Vaccine skeptics don't just think vaccines cause childhood illness. They also buy organic, consume homeopathic remedies, avoid electromagnetic radiation, cloth-diaper their children, buy Priuses, read mothering.com, use cloth grocery bags, etc. And mentally, when vaccine skepticism is under attack their tribe is under attack. It's not just vaccines, it's the whole shopping-at-whole-foods constellation of green granola goodness being assaulted and they identify deeply with that culture. That's not just their impression, either; the science-based blogs that are best at assaulting vaccine skepticism routinely pummel the shit out of every lifestyle choice and marker followed by the granolas, from Gwynneth Paltrow to Tesla (solar is usually bad because it doesn't make room for nuclear, for example).

The result is it's easier to cherry-pick for tiny little morsels of questionable data to prop up the edifice of your belief system than it is to accept an attack on one corner of your psyche.

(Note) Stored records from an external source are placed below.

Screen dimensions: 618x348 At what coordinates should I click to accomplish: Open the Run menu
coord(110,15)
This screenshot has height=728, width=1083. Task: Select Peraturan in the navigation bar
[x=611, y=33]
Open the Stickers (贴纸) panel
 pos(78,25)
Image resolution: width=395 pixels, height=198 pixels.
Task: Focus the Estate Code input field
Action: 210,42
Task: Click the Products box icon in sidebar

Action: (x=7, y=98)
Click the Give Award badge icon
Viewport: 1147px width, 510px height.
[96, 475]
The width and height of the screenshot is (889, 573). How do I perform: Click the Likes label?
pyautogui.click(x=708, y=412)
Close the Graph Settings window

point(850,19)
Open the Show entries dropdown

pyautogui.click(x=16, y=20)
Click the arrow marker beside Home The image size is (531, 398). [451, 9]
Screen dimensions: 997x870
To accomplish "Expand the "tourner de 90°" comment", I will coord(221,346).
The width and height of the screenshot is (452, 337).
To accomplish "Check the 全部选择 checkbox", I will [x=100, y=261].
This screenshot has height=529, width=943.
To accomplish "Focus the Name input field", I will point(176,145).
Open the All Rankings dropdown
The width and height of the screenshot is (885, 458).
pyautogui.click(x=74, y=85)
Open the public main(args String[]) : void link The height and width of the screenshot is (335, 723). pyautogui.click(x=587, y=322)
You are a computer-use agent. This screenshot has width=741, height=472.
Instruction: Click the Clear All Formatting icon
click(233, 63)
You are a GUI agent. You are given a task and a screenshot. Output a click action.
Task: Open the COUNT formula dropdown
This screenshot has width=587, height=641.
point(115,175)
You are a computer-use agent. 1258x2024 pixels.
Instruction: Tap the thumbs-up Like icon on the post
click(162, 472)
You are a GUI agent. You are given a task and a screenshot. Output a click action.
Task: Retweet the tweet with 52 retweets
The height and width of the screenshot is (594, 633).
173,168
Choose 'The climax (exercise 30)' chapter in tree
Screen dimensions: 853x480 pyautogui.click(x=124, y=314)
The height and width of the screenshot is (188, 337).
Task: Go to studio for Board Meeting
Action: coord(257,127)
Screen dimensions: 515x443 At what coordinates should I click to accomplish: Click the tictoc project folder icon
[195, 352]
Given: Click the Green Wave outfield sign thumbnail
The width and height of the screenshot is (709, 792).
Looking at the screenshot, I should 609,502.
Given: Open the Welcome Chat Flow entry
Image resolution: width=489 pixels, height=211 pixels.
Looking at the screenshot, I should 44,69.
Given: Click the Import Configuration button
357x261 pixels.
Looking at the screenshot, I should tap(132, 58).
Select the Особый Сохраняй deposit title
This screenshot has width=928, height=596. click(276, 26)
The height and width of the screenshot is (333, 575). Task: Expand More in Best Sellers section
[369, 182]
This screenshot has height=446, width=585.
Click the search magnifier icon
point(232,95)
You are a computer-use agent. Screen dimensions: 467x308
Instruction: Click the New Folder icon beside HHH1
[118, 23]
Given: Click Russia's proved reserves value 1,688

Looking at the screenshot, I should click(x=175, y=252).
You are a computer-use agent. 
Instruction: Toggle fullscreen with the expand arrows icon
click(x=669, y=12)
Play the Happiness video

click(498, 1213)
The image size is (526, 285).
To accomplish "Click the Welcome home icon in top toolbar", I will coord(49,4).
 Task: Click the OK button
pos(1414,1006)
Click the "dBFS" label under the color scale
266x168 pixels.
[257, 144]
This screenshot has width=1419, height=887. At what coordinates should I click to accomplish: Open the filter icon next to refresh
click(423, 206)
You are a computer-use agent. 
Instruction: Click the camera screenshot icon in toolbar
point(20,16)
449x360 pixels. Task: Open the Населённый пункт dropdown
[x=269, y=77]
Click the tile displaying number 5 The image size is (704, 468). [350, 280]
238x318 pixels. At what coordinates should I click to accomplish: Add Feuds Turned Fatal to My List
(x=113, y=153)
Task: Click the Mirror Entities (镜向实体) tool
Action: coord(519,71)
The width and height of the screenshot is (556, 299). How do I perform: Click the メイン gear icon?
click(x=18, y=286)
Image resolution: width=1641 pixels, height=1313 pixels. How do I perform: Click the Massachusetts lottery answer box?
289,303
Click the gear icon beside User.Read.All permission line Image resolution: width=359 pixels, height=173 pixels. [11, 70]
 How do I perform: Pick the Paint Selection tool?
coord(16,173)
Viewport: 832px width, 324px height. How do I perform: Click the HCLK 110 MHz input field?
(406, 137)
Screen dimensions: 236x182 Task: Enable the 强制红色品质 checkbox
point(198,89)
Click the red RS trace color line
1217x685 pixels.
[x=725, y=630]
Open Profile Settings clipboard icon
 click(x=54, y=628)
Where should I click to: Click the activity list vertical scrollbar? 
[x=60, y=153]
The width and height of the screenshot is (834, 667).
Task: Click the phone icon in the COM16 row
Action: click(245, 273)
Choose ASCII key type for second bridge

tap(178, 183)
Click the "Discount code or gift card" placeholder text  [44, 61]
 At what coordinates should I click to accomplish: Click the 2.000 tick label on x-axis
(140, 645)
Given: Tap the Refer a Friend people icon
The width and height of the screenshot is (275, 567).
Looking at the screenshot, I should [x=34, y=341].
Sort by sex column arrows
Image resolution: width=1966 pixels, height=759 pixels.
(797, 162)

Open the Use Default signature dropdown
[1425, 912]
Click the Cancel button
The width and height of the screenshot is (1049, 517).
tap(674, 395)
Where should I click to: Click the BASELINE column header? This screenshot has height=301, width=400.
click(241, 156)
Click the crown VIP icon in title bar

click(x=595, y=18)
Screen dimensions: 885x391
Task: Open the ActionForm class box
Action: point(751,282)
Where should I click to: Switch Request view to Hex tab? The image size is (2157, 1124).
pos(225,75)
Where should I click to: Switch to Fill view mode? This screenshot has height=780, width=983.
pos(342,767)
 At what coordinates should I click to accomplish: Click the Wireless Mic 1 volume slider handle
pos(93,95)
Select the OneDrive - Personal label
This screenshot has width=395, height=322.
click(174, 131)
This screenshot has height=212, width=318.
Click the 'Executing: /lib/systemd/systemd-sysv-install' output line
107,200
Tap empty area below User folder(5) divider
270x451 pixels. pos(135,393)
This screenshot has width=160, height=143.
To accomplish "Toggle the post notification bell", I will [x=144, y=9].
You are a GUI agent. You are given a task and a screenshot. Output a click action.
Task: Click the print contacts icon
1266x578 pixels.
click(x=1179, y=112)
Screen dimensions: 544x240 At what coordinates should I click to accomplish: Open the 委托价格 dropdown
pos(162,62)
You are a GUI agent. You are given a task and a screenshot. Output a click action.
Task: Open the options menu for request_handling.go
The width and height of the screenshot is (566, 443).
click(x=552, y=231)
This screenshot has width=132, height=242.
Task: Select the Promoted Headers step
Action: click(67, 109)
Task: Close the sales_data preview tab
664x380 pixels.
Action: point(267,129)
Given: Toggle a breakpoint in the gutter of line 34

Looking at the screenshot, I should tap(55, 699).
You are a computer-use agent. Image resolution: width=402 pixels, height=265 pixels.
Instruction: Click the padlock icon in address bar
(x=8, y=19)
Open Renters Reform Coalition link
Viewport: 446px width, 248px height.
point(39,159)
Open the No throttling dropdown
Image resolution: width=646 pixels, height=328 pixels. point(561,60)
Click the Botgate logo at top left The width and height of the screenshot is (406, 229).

Because cognitive dissonance can be physically painful. And because it's like Jenga - pull one tile and the whole thing may come crashing down.

A lot of people who should know better back Trump now when during the primaries they wanted anything but. Why? Because he's "Republican." That means he's for small government, fiscal conservatism, state's rights, freedom of religion and all the rest of the shit that he's demonstrably not about because your choice is simple:

accept Trump or reject conservatism.

What you're watching is an entire political party grappling with cognitive dissonance. We're going to observe a country's worth of good, kind human beings discover, slowly and painfully and against their will, that their ideology is toxic. Some of them will never learn and will end up further militarized - there are lots of people that didn't give a fuck about "secret Muslims" until their tribe started baying at the moon. Some of them will bail - I mean, the fact that George F. Will didn't vote Republican is truly something. Some of them will skate on obliviously because they've always been oblivious and now is the time when obliviousness is a viable and efficient defense mechanism.

But all of them are along for the ride.